Martin Karplus was born into a Viennese Jewish family in 1930, intellectual, successful and not at all religious, as he told me. At the same time, the family had a scientific background. His grandfather was a leading psychiatrist at the University of Vienna, his great-aunt was an ethnologist, his great-uncle Robert von Lieben was the inventor of the radio tube, his brother Robert became a physicist and taught at the University of Berkeley. Shortly after the Anschluss, the family fled to the United States via Switzerland and France. It is nothing short of a miracle that Martin's father managed to send some pieces of furniture - including some from Palais Lieben-Auspitz - to the USA. Karplus also wrote about this in his fascinating autobiography “Spinach on the Ceiling”.
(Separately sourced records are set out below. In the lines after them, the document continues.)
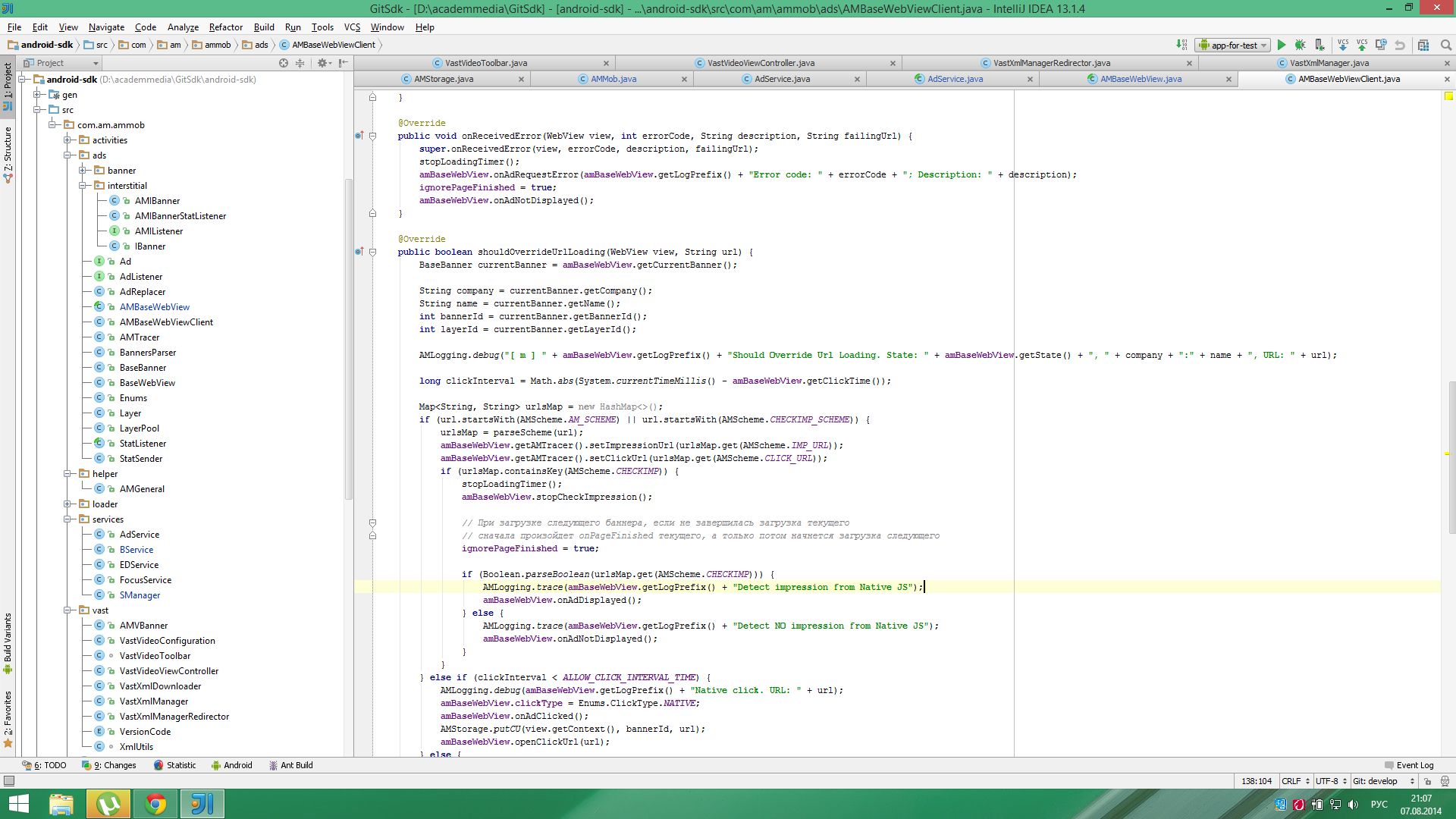
Task: Click the yellow inspection status indicator
Action: tap(1448, 96)
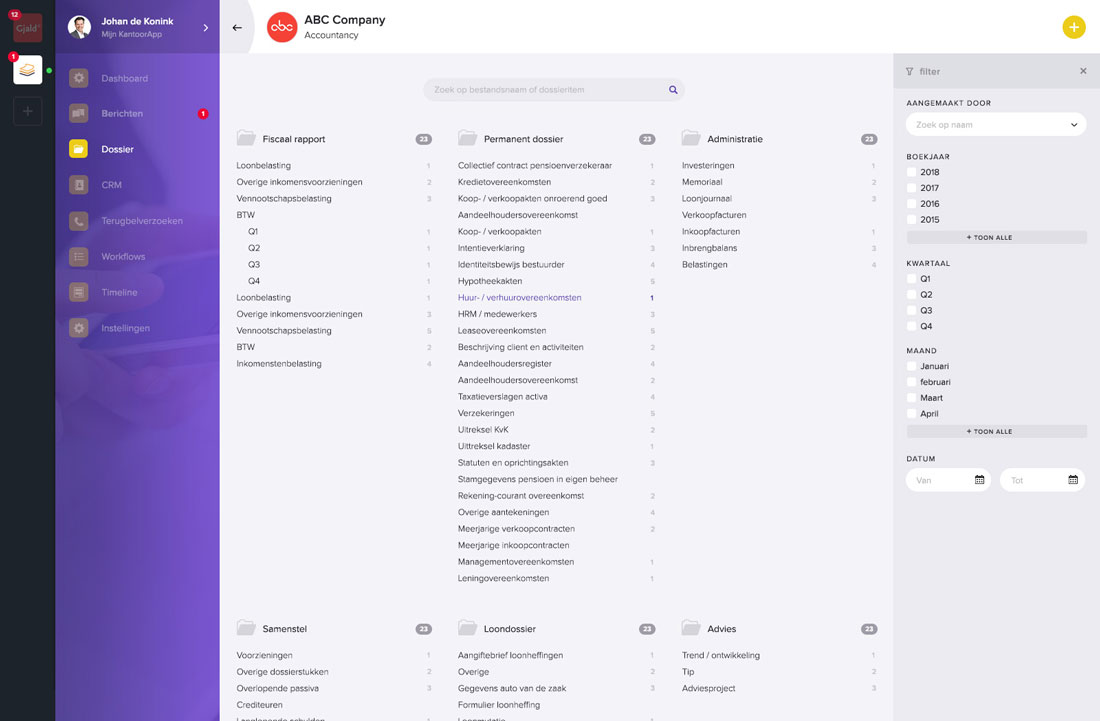Expand Toon alle under Boekjaar

click(x=995, y=237)
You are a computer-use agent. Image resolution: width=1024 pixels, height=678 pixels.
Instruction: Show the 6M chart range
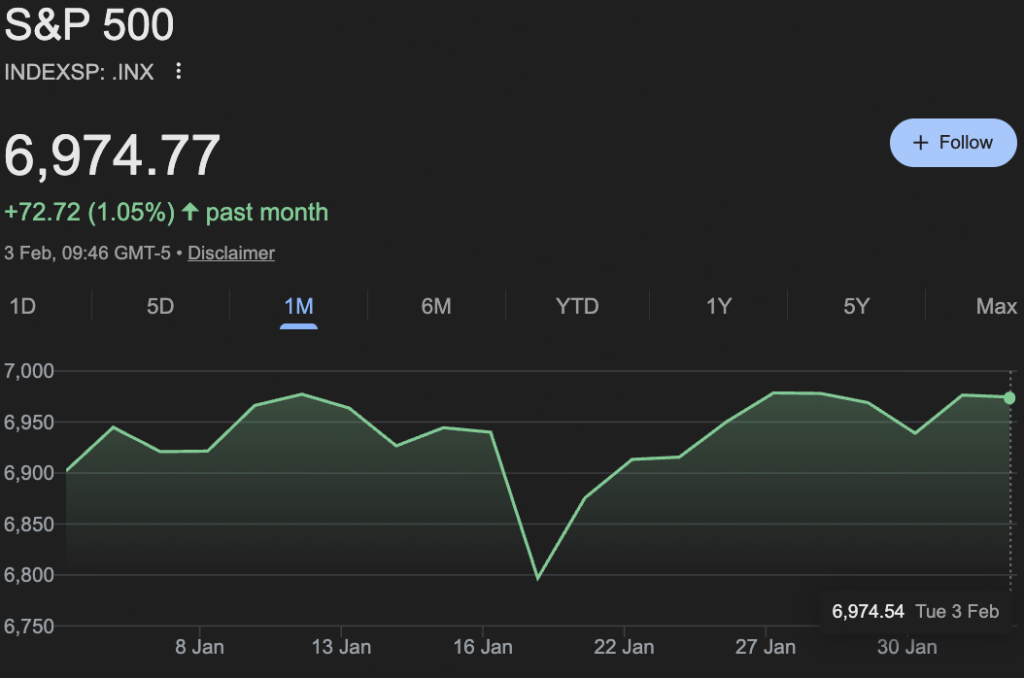(x=436, y=306)
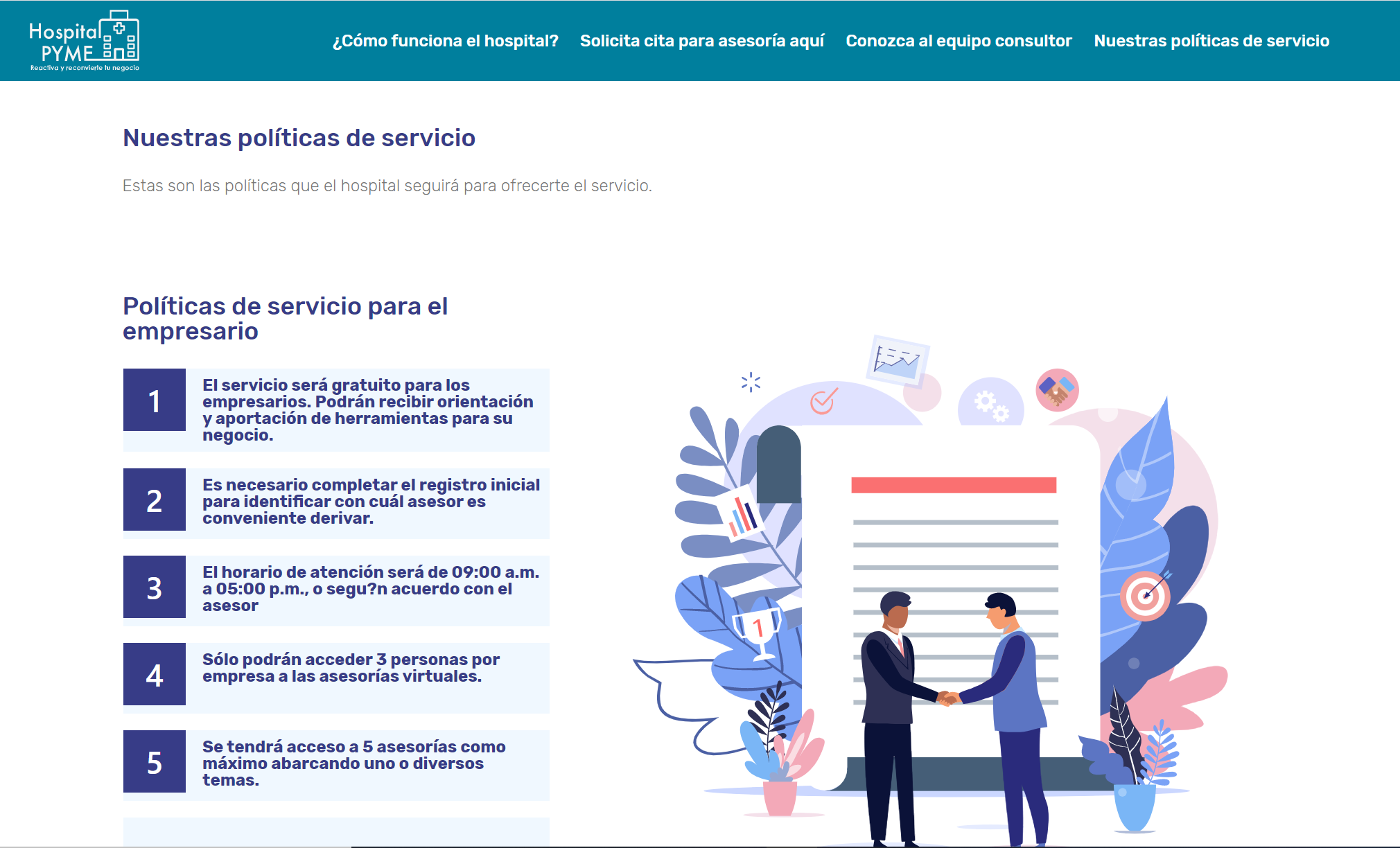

The title also leads to his upbringing. As a small child in Vienna, he did not want to eat spinach and threw a spoonful away, leaving a spinach stain on the ceiling. This is where he picks up in his book with his education, which began with his interest in biology, but he soon switched to theoretical chemistry and was awarded the Nobel Prize in 2013 together with Michael Levitt and Arieh Warshel for his research into the development of multiscale models for complex chemical systems. Although Karplus never received an invitation to return or visit Vienna, the tabloids quickly appropriated the Nobel Prize for Austria. Grotesque when you consider that the expulsion of Jewish scientists had reduced Austria to an academic backwater.
We can therefore count ourselves lucky that people like Martin Karplus traveled to Austria after all and were very generous here. The Nobel Prize winner donated a family-owned rocking chair and the gaming table of his grandfather, Dr. Johann Paul Karplus, neurologist and head physician at the Vienna Polyclinic, to the Jewish Museum Vienna. He enjoyed playing tarot with his friends, including his colleague Dr. Sigmund Freud. Until 1938, the table stood in the Karplus family's apartment in Palais Auspitz-Lieben, a building that now houses Café Landtmann. This console was given high honors in 2017 when I was able to ask the current King of England and his wife Camilla to sign the Jewish Museum's guest book on it. A little anecdote that Martin Karplus was delighted about.
We also talked about his hobbies, photography and the art of cooking (Martin Karplus was a passionate chef who also worked in award-winning restaurants). I am grateful for these encounters with Martin Karplus and his wife Tammy, always accompanied by their dog Bib, who had been given permission by the Mayor of Vienna himself to be in all of Vienna's museums and public institutions. We were also able to smile about this together. At the end of December 2024, Martin Karplus died at the age of 94 at his home in Massachusetts.
The memory of him will always stay with us.